Apa kabar, Mad? Semoga dirimu selalu dalam lindungan Tuhan. Maaf
jika selama ini aku tidak berkabar. Sudah lama kita tidak
berbincang-bincang sambil membaca buku, Membahas rumus-rumus, dan
menyelesaikan tugas dari sekolah. Tentu kamu masih ingat, setiap malam
selepas mengaji, kita selalu belajar bersama. Dengan penerangan
seadanya, lampu minyak. Haha.. aku selalu ingat itu Mad, ketika hidungmu
menjadi hitam karena jelaga. Atau, ketika ujung rambutmu sedikit
terbakar.
Datanglah kesini, Mad. Kita lanjutkan
lagi perbincangan dahulu, yang hingga kini belum terwujud. Mimpi kita
untuk kuliyah bersama, di kampus yang sama, dengan jurusan yang sama
pula. Kita adalah sahabat yang takkan terpisahkan, sampai kapanpun. Dan,
apapun yang terjadi kita adalah sahabat, itu katamu.
Bila kau datang, melihat segala perubahan yang terjadi pada diriku.
Kuharap kamu tidak menertawaiku. Kamu harus janji ya! Jangan mengejek
warna kulitku, yah,, kulitku. Kamu tidak bisa lagi mengatai aku anak
china. Karena sekarang, aku hitam legam. Sehitam dan sekelam Nasibku.
Sekarang, aku bukan lagi orang yang bisa dibanggakan, Mad. Tidak ada
prestasi, bahkan orang-orang di sini hanya memandangku dengan
memicingkan sebelah matanya. Aku hanya menjadi kuli pasar, dengan upah
yang di ukur dengan lelah pundak. Kamu bisa bayangkan sendiri berapa
penghasilanku. Tapi, ini sebuah pilihan, Mad. Caraku untuk terus bisa
bertahan hidup.
Nanti, jika kamu sudah lihat
sendiri keadaanku. Tentu kamu tidak akan bertanya lagi, kenapa aku tidak
bisa menjadi mahasisiwa sampai sekarang. Dan kamu benar, Mad. Ambisiku
Belasan tahun lalu, terlalu besar. Ketika aku memutuskan untuk berhenti
sekolah, dan bermimpi menjadi pahlawan untuk keluargaku yang serba
keterbatasan. Aku gagal, Mad.
Cepat datang
kesini, Mad. Banyak sekali kegagalan yang akan aku ceritakan nantinya.

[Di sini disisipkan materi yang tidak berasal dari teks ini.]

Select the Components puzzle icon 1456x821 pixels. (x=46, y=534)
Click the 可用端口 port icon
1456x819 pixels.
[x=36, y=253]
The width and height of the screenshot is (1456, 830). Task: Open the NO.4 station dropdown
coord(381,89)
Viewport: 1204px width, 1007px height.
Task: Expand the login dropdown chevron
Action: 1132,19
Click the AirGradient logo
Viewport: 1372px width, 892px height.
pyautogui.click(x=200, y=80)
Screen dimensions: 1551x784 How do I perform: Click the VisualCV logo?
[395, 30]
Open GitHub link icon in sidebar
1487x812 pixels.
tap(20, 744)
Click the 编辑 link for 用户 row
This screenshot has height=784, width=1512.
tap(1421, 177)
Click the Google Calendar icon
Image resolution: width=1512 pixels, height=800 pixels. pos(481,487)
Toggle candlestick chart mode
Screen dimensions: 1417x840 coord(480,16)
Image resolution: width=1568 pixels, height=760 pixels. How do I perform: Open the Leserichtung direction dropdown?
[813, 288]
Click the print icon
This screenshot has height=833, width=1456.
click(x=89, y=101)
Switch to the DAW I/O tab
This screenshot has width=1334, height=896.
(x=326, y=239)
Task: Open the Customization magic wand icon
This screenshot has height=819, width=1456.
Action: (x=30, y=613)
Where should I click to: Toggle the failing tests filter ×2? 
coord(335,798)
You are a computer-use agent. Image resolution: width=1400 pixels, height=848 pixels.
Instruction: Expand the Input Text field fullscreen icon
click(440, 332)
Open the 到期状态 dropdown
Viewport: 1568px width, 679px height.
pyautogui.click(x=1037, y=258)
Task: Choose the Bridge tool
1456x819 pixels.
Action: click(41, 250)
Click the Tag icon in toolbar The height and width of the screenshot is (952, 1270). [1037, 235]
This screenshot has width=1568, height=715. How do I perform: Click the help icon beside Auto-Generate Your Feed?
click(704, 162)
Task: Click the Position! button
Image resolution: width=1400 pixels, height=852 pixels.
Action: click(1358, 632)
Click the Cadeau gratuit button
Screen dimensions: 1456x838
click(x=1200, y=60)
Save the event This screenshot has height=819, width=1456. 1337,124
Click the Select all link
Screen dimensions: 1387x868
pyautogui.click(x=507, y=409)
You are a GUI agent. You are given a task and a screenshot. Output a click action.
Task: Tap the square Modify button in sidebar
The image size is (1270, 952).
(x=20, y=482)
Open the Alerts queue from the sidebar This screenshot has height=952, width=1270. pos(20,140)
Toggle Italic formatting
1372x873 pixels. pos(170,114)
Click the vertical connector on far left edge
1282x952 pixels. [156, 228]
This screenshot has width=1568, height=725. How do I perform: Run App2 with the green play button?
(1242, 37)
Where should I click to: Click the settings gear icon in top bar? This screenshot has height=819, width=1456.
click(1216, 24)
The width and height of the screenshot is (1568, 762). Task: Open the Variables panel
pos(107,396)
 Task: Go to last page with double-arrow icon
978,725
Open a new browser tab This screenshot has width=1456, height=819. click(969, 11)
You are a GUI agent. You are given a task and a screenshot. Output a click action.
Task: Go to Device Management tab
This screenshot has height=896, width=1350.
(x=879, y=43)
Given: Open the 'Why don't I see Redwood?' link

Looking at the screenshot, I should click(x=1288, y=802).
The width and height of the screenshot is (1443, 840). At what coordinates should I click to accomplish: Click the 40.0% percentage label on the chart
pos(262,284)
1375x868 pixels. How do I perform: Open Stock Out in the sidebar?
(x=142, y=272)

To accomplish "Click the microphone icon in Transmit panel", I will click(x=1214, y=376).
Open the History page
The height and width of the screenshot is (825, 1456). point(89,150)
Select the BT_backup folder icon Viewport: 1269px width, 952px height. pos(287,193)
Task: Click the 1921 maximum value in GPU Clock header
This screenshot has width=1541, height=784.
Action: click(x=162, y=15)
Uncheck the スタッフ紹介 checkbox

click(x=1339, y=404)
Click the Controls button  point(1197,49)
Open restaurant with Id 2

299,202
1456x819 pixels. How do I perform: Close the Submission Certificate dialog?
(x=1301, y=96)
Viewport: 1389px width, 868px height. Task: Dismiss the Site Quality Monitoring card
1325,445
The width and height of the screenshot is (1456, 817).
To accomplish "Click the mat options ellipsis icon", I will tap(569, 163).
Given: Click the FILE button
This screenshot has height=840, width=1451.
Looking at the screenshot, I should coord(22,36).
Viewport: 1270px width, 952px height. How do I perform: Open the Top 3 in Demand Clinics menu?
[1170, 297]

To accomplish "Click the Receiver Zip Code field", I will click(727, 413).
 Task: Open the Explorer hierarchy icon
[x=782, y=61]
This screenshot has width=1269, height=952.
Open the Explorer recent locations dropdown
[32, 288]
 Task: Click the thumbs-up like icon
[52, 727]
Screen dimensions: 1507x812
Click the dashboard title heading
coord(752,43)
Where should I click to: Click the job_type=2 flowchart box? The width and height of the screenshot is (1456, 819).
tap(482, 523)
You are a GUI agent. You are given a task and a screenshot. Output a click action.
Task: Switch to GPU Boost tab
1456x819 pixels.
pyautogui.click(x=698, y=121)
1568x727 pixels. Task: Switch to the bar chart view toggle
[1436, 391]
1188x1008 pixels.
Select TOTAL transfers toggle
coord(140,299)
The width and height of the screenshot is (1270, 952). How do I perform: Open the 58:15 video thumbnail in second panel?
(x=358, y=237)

Dan semuanya itu, membuatku tak lagi berani bermimpi untuk menjadi apa
dan siapa! bagaimana dengan dirimu di sana? Apakah orang hebat seperti
kamu, yang selalu menjadi juara kelas, bahkan juara umum di setiap
pembagian raport, dan menjadi kebanggaa sekolah. Saat itu, tak ada yang
berani berkomentar, ketika dirimu mendapat gelar anak jenius.
Kuharap, apa yang pernah kudengar tentangmu, adalah sebuah kesalahan.
Apakah benar, sekarang kamu menjadi tukang ojek? Aku tak percaya, Mad.
Paling tidak, kamu harusnya menjadi guru fisika, atau matematika yang
sudah menyandang gelar sarjana.
Demi persahabatan
kita, datanglah kemari, Mad. Mengulas kembali mimpi-mimpi yang dulu
pernah kita sepakati. Atau, kita kubur bersama, mimpi-mimpi yang pernah
ada. Dan akhirnya kita berdua mengaku kalah pada keadaan.